(Entries taken from a collection)
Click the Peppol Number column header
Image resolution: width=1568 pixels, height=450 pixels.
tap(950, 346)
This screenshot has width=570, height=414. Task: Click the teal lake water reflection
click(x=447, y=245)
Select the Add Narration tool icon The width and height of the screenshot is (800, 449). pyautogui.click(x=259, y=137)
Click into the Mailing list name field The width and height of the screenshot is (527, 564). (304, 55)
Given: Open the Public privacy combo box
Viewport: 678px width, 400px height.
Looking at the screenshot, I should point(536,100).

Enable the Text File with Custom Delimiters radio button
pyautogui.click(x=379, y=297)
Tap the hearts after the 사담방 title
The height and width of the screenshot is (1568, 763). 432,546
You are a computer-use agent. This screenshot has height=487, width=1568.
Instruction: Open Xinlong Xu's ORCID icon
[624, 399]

§ PROBLEM DETAILS
In full and exactly as written, reproduce the records above.

§ ANSWER TO THIS PROBLEM
Click the Peppol Number column header
Image resolution: width=1568 pixels, height=450 pixels.
tap(950, 346)
This screenshot has width=570, height=414. Task: Click the teal lake water reflection
click(x=447, y=245)
Select the Add Narration tool icon The width and height of the screenshot is (800, 449). pyautogui.click(x=259, y=137)
Click into the Mailing list name field The width and height of the screenshot is (527, 564). (304, 55)
Given: Open the Public privacy combo box
Viewport: 678px width, 400px height.
Looking at the screenshot, I should point(536,100).

Enable the Text File with Custom Delimiters radio button
pyautogui.click(x=379, y=297)
Tap the hearts after the 사담방 title
The height and width of the screenshot is (1568, 763). 432,546
You are a computer-use agent. This screenshot has height=487, width=1568.
Instruction: Open Xinlong Xu's ORCID icon
[624, 399]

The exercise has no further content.